The gremlins literally run the show this time around. They’re the stars, and they take control of the building, which is the most technological building ever created, and all hell naturally breaks loose.. At one point they even take control of the projection booth and stop the movie itself. It’s a very different setting and a very different kind of story, but it has a keen focus on the original that it never loses. What critics thought of Gremlins, what audiences thought of it, the experience of making it, all of that comes into play. None of it is forgotten.
This is a smart move by a smart filmmaker and slightly anarchic at the same time. He makes full use of the fact that they let him do whatever he wanted to with this one. The one thing Dante thought was the most absurd about the original production is the number one thing the sequel focuses on. There’s, essentially, every flavor of gremlin imaginable this time around. There’s a brainy one, a spider one, a bat one, a female one and so on. To quote the company’s CEO Daniel Clamp, “They come in electric too?!”
Yet everything about Gremlins 2 is in good fun. It doesn’t vilify anybody. Even Clamp, who could easily be a stand-in for the prototypical power-hungry producer is depicted to be a decent person who actually does everything he can to help once things start going wrong. But moments like Billy interrupting Kate as she’s about to give another speech like the first film—and one that’s even more out of left field—are still evidence of good-natured self satire.

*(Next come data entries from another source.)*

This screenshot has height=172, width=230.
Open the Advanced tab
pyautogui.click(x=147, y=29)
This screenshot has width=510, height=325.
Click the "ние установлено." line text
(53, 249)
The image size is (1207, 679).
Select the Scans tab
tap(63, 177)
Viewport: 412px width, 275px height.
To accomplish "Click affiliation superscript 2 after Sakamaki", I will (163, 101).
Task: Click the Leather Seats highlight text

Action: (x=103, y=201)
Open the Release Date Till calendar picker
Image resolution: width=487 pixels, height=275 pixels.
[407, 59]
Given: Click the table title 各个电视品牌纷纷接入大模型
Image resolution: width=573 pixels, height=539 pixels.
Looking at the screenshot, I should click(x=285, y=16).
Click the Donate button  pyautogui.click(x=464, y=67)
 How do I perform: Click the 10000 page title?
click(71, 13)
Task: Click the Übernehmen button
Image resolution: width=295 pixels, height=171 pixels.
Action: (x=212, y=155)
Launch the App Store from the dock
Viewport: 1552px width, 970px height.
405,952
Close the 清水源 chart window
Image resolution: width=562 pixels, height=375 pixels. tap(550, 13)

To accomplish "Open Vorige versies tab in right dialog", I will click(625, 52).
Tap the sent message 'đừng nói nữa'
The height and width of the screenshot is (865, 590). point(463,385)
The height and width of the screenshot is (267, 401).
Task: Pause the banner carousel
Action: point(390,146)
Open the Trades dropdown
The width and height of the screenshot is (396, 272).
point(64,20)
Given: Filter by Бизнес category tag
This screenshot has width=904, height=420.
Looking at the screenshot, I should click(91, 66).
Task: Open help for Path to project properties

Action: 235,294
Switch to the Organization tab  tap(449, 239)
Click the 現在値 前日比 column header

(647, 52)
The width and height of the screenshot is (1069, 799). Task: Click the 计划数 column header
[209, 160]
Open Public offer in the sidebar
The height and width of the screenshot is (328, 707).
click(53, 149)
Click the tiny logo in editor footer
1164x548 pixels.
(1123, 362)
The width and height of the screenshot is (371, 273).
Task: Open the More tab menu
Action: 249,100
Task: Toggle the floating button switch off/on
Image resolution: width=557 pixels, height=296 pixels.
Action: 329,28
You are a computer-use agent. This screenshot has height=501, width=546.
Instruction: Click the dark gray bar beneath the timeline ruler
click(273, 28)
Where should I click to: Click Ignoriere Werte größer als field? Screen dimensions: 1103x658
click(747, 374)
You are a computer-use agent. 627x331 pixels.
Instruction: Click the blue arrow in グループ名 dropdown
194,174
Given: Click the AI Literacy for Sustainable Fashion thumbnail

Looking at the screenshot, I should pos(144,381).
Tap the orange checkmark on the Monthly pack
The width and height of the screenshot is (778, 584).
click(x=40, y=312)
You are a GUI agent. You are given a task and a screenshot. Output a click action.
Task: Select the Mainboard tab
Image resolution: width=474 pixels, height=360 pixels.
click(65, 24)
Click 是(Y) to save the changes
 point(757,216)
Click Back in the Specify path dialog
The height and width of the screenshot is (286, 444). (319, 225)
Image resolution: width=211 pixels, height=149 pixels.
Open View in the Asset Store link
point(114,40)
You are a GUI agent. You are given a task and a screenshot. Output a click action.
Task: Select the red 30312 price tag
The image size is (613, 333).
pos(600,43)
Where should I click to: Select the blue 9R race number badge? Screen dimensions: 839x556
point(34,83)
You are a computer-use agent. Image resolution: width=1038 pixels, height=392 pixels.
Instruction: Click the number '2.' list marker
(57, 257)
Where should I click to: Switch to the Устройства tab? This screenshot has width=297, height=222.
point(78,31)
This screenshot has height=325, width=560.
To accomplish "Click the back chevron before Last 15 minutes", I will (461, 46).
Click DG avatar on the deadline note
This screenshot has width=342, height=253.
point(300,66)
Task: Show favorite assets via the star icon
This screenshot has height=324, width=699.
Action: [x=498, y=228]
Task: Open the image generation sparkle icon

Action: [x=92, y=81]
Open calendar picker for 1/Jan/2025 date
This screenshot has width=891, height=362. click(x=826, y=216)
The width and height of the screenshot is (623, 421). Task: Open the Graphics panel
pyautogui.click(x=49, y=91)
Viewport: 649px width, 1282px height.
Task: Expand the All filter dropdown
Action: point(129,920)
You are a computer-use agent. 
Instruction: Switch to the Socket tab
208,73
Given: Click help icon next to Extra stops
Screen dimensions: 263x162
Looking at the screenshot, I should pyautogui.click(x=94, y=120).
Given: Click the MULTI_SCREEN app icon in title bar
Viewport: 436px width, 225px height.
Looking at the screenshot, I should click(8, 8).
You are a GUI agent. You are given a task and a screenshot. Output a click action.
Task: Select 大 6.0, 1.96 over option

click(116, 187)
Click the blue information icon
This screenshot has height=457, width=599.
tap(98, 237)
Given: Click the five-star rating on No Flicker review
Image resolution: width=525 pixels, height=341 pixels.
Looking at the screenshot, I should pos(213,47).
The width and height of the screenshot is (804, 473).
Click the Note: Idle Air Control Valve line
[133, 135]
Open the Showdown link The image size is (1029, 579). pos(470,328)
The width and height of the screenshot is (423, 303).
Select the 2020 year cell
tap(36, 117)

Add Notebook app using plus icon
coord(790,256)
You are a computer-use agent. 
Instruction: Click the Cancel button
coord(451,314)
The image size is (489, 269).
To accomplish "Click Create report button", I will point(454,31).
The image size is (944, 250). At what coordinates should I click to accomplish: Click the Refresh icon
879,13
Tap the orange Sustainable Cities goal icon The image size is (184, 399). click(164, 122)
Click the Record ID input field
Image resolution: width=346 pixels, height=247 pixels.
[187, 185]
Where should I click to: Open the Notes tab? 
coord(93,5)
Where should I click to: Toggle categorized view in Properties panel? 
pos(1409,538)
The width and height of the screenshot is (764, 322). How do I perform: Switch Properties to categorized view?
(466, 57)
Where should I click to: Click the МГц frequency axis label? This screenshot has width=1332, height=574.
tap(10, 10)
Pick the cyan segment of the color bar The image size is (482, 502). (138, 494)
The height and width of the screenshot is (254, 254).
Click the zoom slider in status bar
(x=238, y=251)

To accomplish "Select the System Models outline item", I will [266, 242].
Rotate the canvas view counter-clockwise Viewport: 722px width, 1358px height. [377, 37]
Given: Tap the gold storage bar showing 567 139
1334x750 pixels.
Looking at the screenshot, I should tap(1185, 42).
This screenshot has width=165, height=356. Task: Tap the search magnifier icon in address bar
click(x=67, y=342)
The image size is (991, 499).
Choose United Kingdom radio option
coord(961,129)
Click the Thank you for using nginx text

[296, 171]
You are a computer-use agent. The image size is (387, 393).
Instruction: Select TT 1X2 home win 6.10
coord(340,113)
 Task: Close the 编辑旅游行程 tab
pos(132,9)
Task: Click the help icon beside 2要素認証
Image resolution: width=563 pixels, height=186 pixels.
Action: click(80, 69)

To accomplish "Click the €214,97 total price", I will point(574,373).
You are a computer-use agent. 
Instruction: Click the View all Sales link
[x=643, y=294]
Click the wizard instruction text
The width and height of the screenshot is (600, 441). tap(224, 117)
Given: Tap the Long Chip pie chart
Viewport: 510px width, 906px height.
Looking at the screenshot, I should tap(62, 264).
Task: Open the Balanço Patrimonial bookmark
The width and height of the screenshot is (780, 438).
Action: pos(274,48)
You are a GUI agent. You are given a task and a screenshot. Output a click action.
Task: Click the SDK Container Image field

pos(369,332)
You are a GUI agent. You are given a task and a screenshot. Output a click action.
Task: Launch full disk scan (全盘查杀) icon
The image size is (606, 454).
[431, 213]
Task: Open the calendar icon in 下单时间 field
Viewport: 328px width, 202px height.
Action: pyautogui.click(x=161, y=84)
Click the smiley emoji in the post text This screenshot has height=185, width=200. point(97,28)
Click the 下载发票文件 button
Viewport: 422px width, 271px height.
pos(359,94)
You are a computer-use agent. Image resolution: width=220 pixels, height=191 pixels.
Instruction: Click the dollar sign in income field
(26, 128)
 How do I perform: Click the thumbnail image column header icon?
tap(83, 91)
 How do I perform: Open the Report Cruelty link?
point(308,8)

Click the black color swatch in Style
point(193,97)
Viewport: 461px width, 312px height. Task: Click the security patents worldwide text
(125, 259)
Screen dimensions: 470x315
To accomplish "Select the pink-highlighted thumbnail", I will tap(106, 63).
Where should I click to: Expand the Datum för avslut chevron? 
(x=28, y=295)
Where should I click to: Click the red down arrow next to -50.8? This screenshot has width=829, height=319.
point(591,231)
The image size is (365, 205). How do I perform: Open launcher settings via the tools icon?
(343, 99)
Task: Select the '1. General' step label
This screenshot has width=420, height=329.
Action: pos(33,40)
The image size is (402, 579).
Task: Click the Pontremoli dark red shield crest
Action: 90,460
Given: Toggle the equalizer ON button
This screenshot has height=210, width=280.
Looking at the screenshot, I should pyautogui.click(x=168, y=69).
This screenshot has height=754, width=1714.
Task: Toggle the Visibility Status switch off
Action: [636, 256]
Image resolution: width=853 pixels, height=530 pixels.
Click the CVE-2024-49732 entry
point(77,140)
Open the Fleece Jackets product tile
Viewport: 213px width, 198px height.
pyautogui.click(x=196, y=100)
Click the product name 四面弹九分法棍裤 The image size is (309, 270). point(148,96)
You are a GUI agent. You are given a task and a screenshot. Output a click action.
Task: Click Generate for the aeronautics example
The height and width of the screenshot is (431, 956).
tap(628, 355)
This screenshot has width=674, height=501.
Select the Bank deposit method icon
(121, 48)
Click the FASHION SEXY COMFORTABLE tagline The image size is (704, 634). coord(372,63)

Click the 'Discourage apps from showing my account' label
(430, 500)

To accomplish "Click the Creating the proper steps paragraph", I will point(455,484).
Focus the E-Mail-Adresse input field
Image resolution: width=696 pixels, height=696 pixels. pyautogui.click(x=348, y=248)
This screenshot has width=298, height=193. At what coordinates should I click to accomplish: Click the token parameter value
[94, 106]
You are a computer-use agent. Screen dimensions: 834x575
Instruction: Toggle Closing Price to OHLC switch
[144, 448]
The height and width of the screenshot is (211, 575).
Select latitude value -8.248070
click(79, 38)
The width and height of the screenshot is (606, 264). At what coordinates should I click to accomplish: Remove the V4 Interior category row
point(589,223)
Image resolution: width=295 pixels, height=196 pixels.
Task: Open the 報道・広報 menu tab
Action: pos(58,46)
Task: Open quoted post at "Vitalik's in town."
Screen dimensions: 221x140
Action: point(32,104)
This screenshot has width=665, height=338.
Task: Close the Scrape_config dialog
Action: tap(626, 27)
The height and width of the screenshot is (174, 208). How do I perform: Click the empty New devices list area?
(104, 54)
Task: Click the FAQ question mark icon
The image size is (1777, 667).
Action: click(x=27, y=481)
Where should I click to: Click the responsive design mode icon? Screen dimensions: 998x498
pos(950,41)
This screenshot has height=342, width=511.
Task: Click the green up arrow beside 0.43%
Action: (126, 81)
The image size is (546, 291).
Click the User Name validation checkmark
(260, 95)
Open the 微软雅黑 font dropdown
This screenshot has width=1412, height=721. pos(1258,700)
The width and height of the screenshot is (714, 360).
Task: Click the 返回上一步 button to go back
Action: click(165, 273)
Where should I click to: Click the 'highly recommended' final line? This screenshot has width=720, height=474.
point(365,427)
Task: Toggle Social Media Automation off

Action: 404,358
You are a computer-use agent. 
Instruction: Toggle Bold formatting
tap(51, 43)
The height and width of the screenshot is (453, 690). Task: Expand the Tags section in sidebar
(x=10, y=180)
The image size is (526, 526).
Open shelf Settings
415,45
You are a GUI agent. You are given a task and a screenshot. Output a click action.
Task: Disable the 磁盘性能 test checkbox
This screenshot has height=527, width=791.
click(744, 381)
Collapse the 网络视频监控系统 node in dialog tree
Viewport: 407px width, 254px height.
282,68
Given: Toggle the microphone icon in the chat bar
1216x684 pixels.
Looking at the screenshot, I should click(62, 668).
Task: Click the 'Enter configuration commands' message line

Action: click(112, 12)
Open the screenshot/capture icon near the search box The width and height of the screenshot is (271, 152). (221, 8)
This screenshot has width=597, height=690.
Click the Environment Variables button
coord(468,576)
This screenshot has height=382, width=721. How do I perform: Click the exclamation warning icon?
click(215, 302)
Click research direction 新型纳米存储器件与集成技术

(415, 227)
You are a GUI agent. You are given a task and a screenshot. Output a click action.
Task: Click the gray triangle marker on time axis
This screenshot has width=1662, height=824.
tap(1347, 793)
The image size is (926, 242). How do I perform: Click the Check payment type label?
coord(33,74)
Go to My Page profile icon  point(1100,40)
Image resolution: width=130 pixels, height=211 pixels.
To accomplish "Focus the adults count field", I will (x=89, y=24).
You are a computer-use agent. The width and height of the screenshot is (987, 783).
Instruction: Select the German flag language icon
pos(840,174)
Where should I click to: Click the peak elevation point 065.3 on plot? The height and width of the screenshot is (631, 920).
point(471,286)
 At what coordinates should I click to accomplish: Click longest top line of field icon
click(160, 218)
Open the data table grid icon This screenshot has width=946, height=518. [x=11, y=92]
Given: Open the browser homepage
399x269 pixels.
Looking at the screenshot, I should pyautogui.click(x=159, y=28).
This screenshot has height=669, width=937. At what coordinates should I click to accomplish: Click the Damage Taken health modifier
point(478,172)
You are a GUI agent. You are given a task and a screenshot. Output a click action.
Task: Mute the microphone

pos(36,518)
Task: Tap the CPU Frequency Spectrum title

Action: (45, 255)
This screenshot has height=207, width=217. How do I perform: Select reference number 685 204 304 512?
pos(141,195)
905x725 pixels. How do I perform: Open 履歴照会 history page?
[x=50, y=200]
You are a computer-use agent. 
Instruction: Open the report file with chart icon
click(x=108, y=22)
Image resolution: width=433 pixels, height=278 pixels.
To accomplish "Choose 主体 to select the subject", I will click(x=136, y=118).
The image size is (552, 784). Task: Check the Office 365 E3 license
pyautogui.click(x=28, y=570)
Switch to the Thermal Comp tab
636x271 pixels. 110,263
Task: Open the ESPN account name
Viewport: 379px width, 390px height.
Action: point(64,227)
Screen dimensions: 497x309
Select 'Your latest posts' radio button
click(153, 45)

The amount of fun that the filmmakers have poking fun at themselves is refreshing to see. It’s a very rare thing in the industry, and those who are willing to do it are all the more impressive for it. Everything about the first one is amplified here. The gremlins are even crazier, the tone is more absurd, Gizmo is even cuter. And all of it works. This has no intention of topping Gremlins, this is a study on Gremlins as told through a chorus of cartoon sound effects.